What is a Dispatcher?


A number of types of schedulers are available that suit the different needs of different operating systems. Presently, there are three categories of the schedulers:
  1. Long-term schedulers
  2. Medium-term schedulers
  3. Short-term schedulers
Apart from the schedulers there is one more component involved in the scheduling process and is known as the dispatcher. 
- It is the dispatcher that gives a process power to control the CPU. 
- To which process this control is to be given is selected by the short-term scheduler. 
- This whole process involves the following three steps:
  1. Switching the context
  2. Turning on the user code
  3. Making a jump to the exact location of the program from where it has to be restarted.
- Values taken from the program counter are analyzed by the dispatcher and accordingly it fetches instructions and feeds data in to the registers. 
- The dispatcher unlike the other system components needs to be very quick since it is invoked during all the switches that occur. 
- Whenever a context switch is invoked, the processor gets in to an idle state for a very small period of time. 
- Hence, it is required that the context switches that are not necessary might be avoided. 
- The dispatcher takes some time for stopping one process and start running the other one. 
- The dispatch latency is what we call this time.

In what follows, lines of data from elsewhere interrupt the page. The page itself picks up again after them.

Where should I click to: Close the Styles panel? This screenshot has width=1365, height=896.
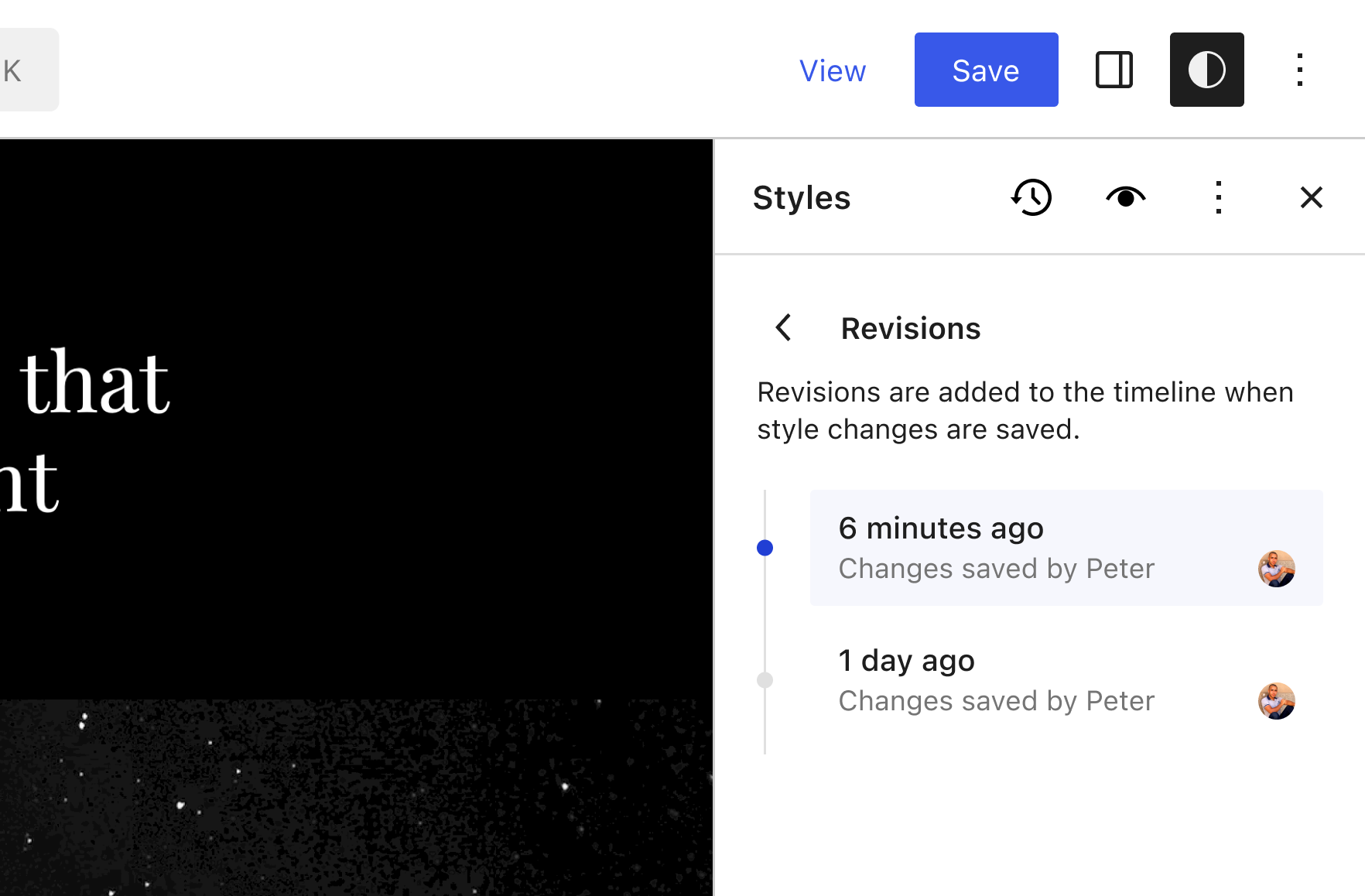(x=1312, y=197)
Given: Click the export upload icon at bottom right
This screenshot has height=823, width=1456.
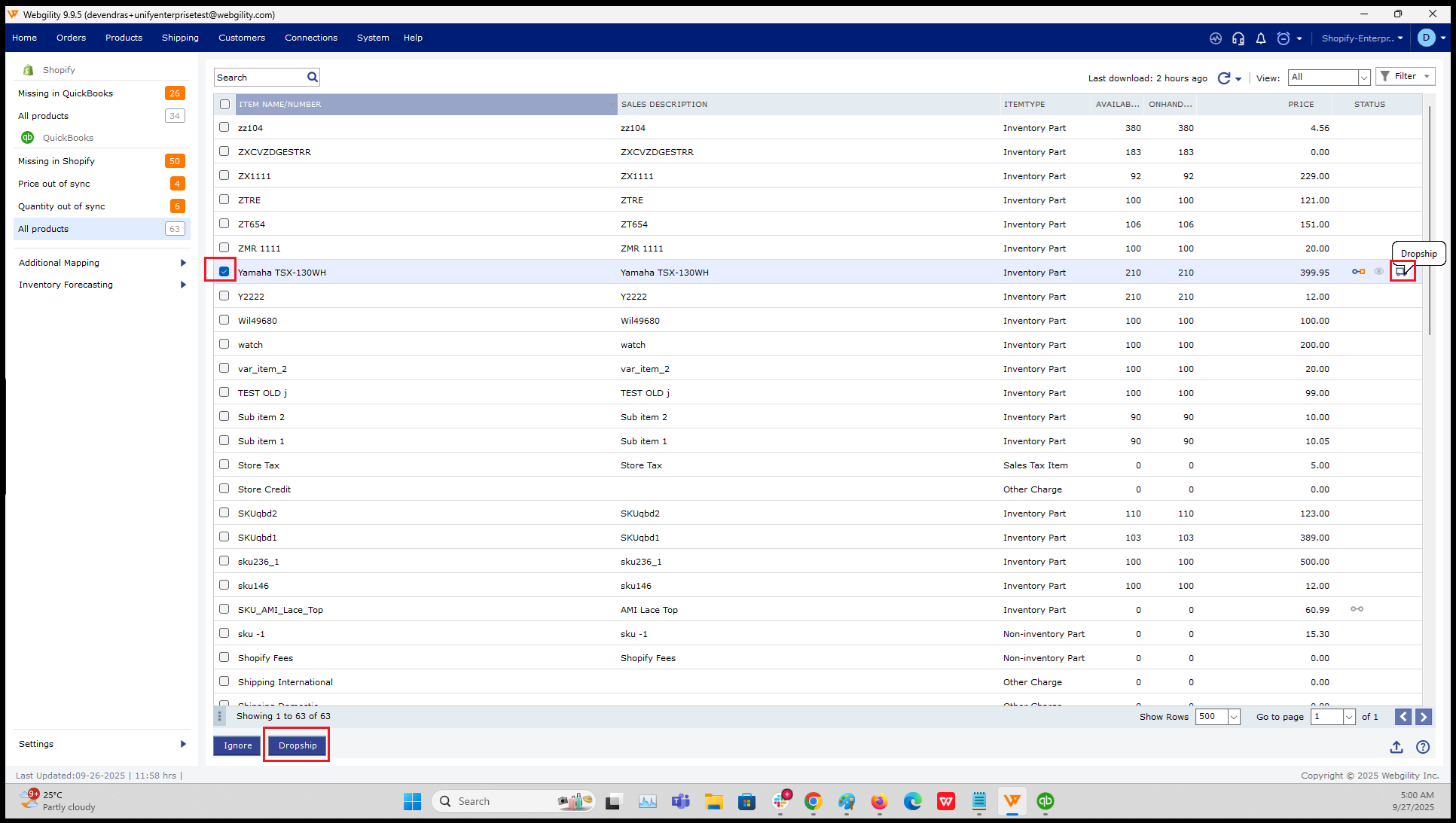Looking at the screenshot, I should coord(1396,747).
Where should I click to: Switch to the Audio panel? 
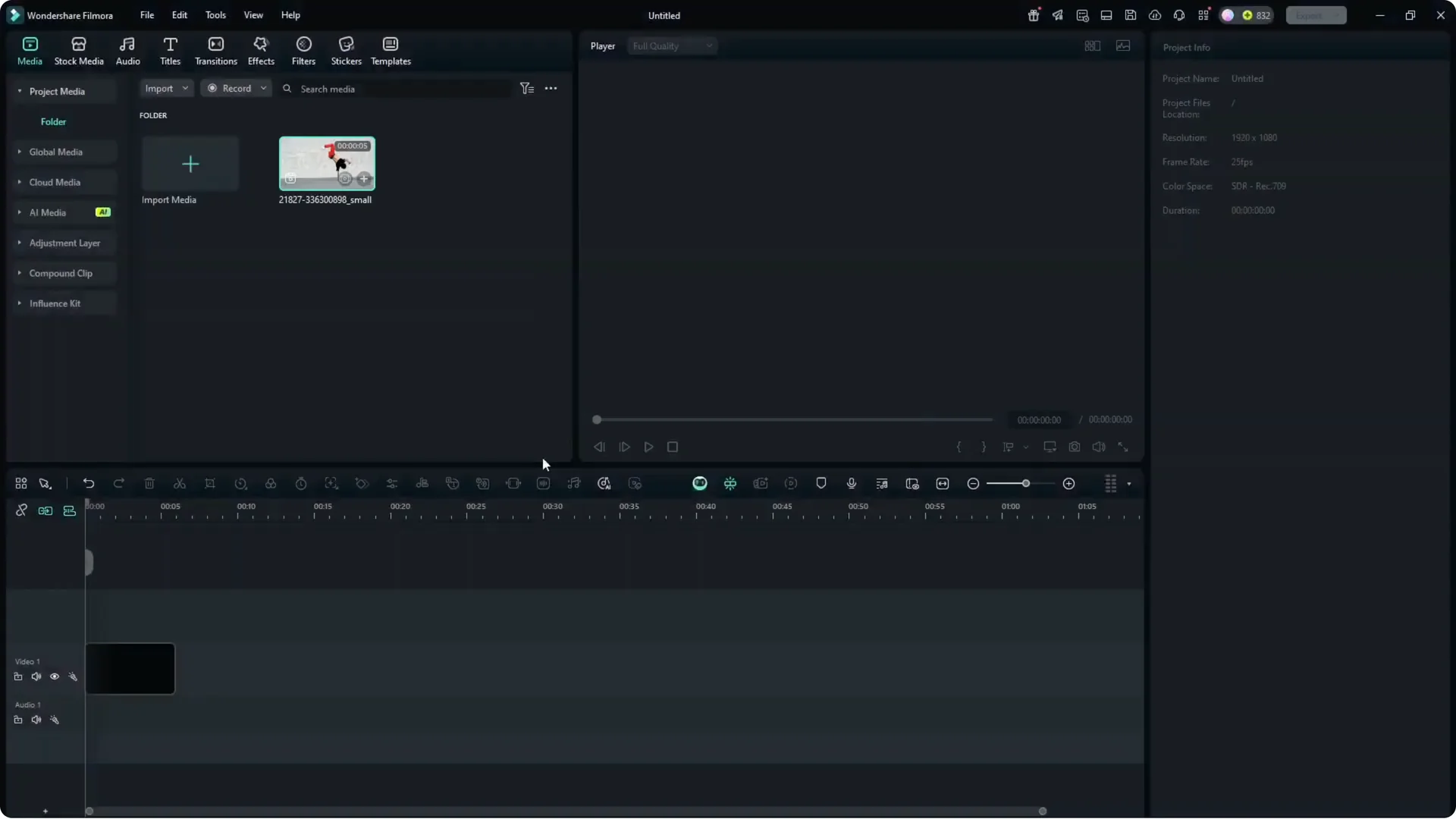pos(127,50)
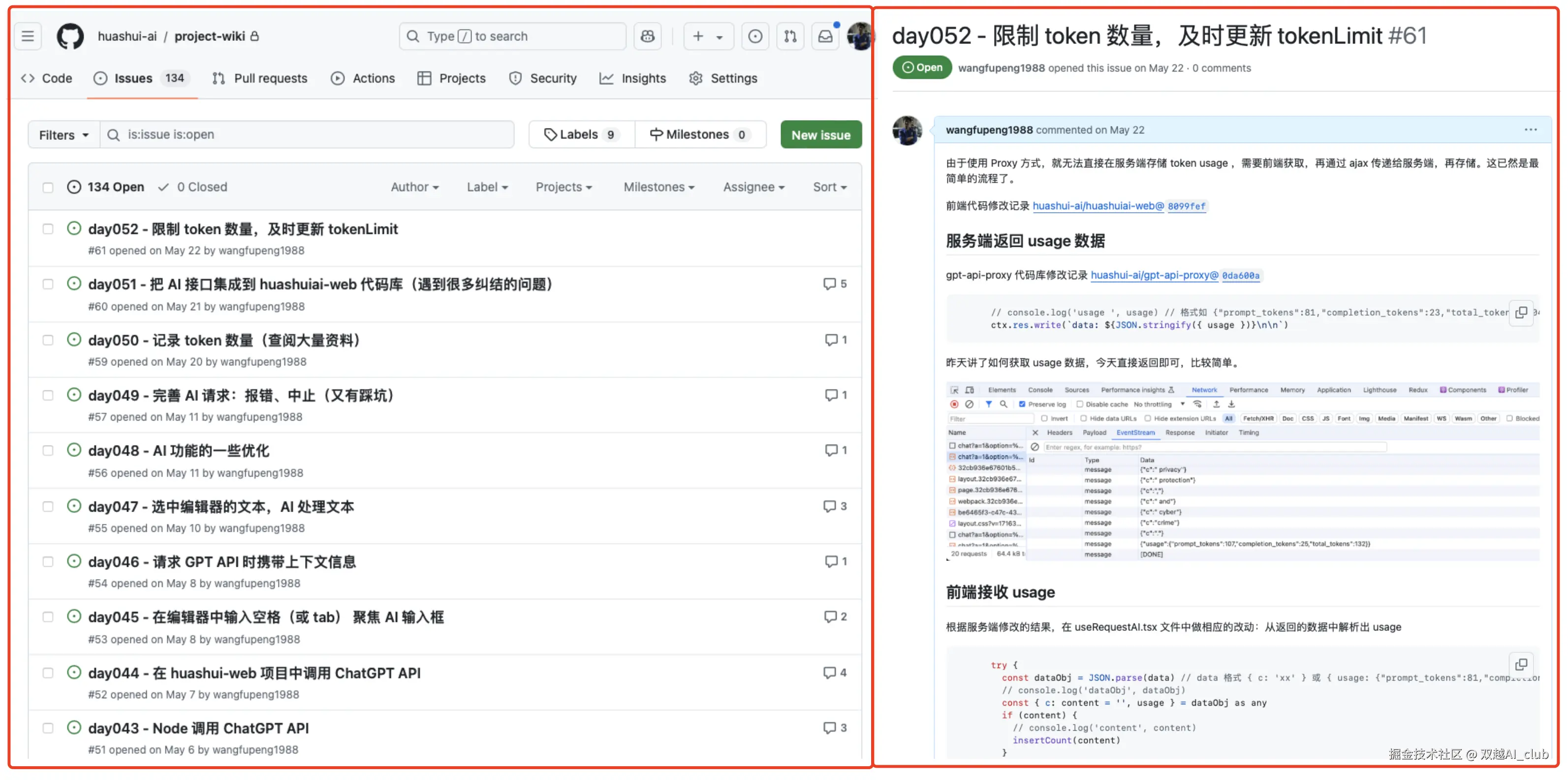Open the Author filter dropdown

coord(414,188)
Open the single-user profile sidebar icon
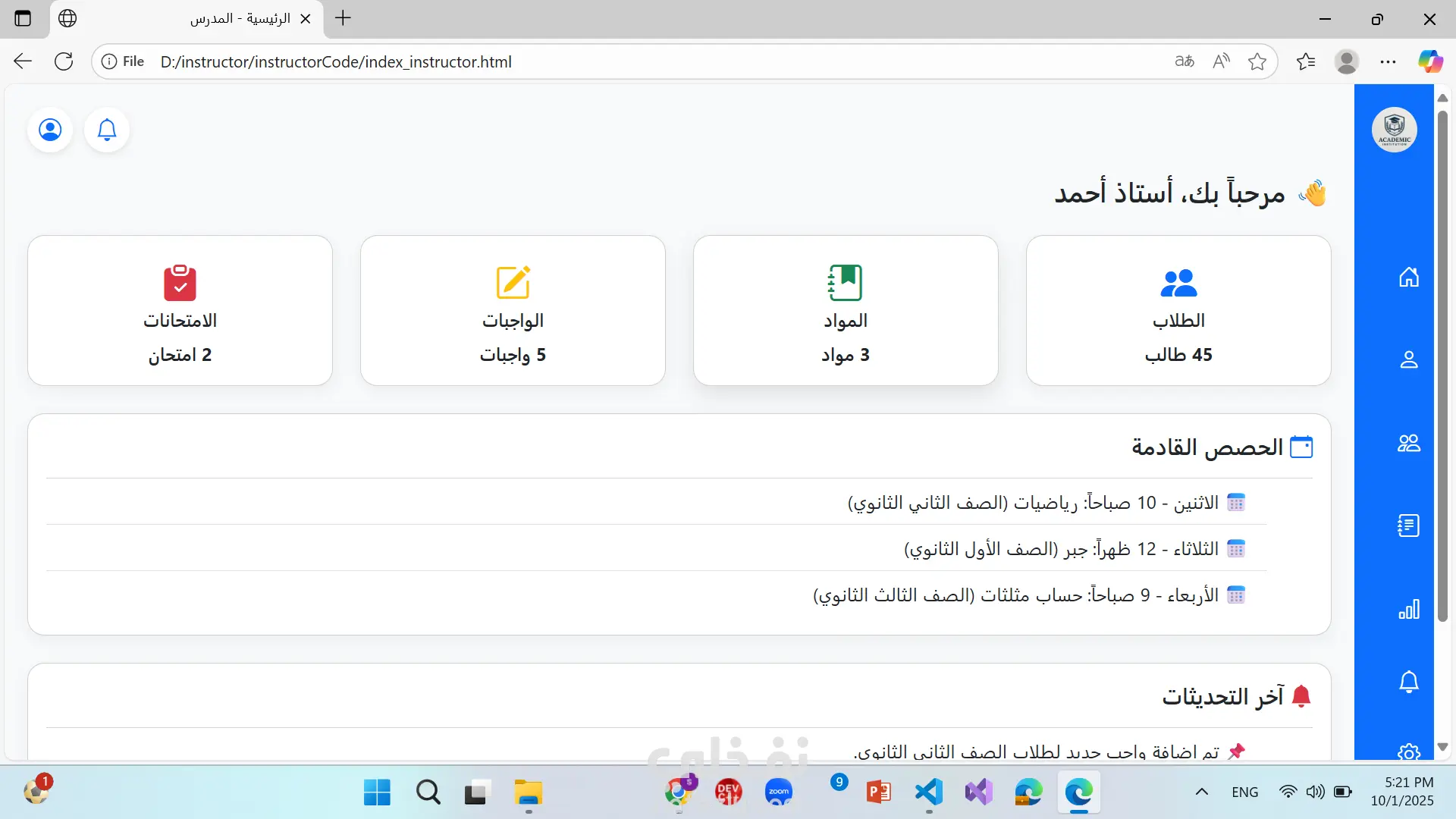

- Scheduling and dispatch are complex processes and interrelation to each other. 
- These two are very much essential for the operation of the operating system. 
Today, architectural extensions are available for the modern processors that provide a number of banks of registers.
- Swapping of these registers in hardware is possible and therefore a certain number of tasks are capable of retaining their full registers. 
- Whenever an interrupt triggers the dispatcher, it sends to it the full set of the registers belonging to the process that was being executed at the time of occurrence of the interrupt. 
- Here, the program counter is not considered. 
- Therefore, it is important that the dispatcher should be written carefully for storing the present states of the registers on being triggered. 
- In other words, we can say that for the dispatcher itself, there is no immediate context. 
- This saves it from the same problem. 

Process of Dispatcher

Below we try to describe in simple words what actually the process is.
  1. The program presently having the context is executed by the processor. Things used by this program include stack base, flags, program counter, and registers and so on. There is a possible exception of the reserved register that is native to the operating system. The executing program does not have any knowledge regarding the dispatcher.
  2. For dispatcher a timed interrupt is triggered. Here the program counter jumps to the address listed in the BIOS interrupt. This marks the beginning of the execution of the dispatch sub routine. The dispatcher then deals with the stacks and the registers etc. of the program that raised the interrupt.
  3. Dispatcher like the other programs consists of some sets of instructions that operate up on the register of the current program. These instructions know everything of the previously executed programs. Out of these, the first few instructions are responsible for storing the state of the program.
  4. Dispatcher next determines which program should be given the CPU next for executing. Now it deletes all the statistics of the previously executed state and fills in the details of the next process to be executed.
  5. Dispatcher jumps to the address mentioned in the program counter and establishes a full context on the processor.
- Actually dispatcher does not really require registers since its only work is to write the current state of the CPU in to a memory location that has been predetermined. 
- It then loads in to the CPU another process from other predetermined location.